Der Königsstuhl stand auf einem Berge am linken Rheinufer, etwa eine Stunde von Oberlahnstein, beim Flecken Rhens. Es war ein steinernes, kapellenartiges Achteck, unten offen und ruhte auf 8 Bogen. Um eine runde Säule in der Mitte wand sich die Treppe, die zu den Steinsitzen der acht Kurfürsten auf der Zinne führte. Ihr Thronhimmel war der Himmel selbst. Hier, wo sich das deutsche Land herrlich vor ihren Augen ausbreitete und Deutschlands Strom zu ihren Füßen sich wälzte, sichtbar allem Volke, versammelten sich die Kurfürsten, nicht blos zur Königswahl, sondern auch, um über die wichtigsten Reichsangelegenheiten zu rathschlagen; hier wurde der Landfriede beschlossen; hier wurde Gericht gehalten über Volksdrücker und Freiheitsdiebe; über Staatsverbrecher mit Krone und Purpur.

Die Aufrichtung dieses Nationalheiligthums geht in die Dämmerungszeit deutscher Geschichte zurück.
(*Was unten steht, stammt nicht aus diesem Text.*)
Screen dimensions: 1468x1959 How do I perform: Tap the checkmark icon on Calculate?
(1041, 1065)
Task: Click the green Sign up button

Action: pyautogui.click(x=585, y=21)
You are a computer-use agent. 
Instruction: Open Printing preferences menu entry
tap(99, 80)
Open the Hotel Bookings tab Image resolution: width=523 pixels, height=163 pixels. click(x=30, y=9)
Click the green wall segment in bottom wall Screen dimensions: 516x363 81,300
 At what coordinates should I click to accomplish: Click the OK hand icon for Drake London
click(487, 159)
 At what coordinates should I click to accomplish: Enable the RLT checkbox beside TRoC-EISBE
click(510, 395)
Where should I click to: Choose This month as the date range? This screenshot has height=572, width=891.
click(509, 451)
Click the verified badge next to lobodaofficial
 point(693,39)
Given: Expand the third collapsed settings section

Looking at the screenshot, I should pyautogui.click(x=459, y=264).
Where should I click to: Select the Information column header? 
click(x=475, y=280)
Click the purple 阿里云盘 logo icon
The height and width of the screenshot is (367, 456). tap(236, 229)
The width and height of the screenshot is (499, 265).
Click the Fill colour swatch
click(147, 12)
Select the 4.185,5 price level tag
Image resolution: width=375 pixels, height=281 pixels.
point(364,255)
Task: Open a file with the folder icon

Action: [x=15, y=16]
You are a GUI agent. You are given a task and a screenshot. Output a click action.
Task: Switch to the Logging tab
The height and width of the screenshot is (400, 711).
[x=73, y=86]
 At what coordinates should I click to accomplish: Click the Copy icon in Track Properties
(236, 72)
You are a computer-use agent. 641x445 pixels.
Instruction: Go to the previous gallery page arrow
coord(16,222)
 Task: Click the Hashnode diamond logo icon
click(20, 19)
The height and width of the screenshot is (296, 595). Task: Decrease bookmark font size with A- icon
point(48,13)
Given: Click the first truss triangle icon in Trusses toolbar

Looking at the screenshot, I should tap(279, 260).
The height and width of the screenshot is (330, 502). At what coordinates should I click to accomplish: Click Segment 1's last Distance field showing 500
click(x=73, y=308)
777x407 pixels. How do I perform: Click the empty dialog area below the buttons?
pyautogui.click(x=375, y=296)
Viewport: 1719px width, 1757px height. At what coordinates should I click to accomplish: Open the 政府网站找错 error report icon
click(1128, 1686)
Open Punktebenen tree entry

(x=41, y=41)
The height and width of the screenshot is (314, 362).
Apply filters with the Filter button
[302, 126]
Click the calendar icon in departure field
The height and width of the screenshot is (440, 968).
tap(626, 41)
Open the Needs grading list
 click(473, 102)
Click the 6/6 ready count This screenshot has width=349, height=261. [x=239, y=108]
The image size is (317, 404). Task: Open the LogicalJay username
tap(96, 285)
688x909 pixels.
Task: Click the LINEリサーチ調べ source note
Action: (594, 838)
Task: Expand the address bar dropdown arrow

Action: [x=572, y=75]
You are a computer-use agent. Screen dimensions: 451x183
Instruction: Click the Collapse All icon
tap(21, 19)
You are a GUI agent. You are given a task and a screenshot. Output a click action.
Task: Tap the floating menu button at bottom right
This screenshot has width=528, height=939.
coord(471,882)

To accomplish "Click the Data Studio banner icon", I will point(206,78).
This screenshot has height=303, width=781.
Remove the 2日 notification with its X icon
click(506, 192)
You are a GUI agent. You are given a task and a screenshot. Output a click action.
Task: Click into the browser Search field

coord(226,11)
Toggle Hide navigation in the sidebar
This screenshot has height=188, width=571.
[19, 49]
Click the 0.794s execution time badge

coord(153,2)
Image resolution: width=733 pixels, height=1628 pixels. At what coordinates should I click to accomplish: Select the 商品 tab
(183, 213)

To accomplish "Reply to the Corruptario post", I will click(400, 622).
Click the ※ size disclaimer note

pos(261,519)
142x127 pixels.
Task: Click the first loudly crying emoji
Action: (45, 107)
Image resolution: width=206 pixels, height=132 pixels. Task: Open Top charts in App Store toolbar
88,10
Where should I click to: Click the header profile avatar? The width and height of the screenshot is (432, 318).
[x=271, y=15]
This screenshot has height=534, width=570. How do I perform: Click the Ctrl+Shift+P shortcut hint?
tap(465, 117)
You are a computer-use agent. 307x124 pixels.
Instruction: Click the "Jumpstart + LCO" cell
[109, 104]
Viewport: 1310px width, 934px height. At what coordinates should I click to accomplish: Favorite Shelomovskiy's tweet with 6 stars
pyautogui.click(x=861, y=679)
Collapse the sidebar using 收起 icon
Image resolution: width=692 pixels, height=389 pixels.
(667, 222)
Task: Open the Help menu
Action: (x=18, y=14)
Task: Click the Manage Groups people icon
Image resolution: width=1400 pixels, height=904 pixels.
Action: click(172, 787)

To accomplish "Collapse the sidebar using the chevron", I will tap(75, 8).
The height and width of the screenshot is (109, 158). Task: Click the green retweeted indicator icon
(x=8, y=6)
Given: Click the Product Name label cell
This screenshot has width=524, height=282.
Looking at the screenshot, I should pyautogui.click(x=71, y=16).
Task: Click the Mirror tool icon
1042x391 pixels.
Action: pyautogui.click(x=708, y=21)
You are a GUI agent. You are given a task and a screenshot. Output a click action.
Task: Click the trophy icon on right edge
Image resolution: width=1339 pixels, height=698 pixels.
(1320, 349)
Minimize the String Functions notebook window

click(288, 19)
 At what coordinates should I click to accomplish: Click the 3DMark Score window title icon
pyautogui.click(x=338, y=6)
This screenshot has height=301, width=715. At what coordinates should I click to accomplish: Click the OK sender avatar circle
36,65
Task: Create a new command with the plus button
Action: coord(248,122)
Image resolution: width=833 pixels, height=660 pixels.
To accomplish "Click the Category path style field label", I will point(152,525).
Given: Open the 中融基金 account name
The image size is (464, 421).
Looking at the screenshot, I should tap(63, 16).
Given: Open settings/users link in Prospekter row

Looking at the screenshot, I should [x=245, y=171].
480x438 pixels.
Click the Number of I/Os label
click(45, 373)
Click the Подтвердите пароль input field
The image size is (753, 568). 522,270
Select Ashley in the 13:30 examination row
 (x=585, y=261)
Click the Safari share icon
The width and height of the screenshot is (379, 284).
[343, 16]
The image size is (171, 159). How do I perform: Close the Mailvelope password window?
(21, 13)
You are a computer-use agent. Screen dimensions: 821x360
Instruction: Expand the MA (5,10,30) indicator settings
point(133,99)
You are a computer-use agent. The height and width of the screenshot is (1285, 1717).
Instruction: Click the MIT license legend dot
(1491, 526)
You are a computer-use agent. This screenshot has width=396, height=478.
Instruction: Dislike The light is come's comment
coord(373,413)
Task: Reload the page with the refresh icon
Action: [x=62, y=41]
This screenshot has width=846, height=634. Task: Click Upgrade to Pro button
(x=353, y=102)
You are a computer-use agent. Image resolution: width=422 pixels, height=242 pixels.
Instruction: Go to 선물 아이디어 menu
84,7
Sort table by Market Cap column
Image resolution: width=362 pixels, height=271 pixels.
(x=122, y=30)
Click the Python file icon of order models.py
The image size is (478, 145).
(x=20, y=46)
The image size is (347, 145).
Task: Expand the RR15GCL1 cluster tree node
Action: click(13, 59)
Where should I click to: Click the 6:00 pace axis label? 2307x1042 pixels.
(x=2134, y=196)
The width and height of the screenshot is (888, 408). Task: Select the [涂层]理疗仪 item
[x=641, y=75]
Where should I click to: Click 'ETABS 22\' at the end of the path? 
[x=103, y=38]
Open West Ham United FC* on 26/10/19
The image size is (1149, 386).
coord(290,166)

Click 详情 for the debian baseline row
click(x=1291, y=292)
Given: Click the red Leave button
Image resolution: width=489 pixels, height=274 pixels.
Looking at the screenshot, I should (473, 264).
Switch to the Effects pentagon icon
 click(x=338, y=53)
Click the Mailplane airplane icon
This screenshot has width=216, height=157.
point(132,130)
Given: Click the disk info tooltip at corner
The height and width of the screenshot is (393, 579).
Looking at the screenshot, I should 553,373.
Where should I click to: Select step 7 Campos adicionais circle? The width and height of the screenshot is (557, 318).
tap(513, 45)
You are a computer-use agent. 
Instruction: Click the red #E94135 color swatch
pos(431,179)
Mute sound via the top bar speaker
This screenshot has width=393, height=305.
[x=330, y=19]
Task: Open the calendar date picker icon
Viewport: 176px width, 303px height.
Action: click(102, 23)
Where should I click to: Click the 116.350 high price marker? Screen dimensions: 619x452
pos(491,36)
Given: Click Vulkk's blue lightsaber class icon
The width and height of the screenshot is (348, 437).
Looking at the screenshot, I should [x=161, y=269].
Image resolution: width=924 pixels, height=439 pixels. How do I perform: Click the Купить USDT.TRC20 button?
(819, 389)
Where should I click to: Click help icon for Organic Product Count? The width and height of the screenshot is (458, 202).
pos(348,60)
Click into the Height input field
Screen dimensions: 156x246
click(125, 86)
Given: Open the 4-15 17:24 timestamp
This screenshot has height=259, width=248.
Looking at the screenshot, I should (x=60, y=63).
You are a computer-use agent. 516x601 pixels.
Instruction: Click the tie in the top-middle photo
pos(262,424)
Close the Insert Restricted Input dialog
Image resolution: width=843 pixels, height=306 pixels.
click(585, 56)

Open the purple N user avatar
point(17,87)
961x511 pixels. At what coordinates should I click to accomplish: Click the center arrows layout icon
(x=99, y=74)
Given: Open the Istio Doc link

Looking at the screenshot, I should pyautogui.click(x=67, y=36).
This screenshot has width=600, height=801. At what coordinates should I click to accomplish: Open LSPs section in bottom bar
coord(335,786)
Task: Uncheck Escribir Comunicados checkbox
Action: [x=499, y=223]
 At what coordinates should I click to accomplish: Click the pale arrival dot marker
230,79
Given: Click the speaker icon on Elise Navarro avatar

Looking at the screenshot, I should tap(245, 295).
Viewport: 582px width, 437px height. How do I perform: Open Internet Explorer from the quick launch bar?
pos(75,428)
Es war schon längst außer Gebrauch gekommen, als im 17ten Jahrhundert ein Blitzstrahl es zerstörte. 1624 wieder aufgebaut, ward dieses ehrwürdige Denkmal der Freiheit 1792 zum zweitenmale zertrümmert; – nicht von den Wettern des Allmächtigen, sondern von der Freiheit neufränkischen Söhnen, welche, wahrscheinlich vom Namen irregeleitet, in antiroyalistischem Eifer das Werk bis auf den Grund schleiften, und die Quadersteine wegführten und verkauften.

Aber das Andenken des Volks wird die Stätte noch lange feiern, und kein deutscher Wanderer sie betreten ohne ernste Vergleichung von Einst und Jetzt, oder sie verlassen mit einem andern Gefühle, als dem tiefer Wehmuth.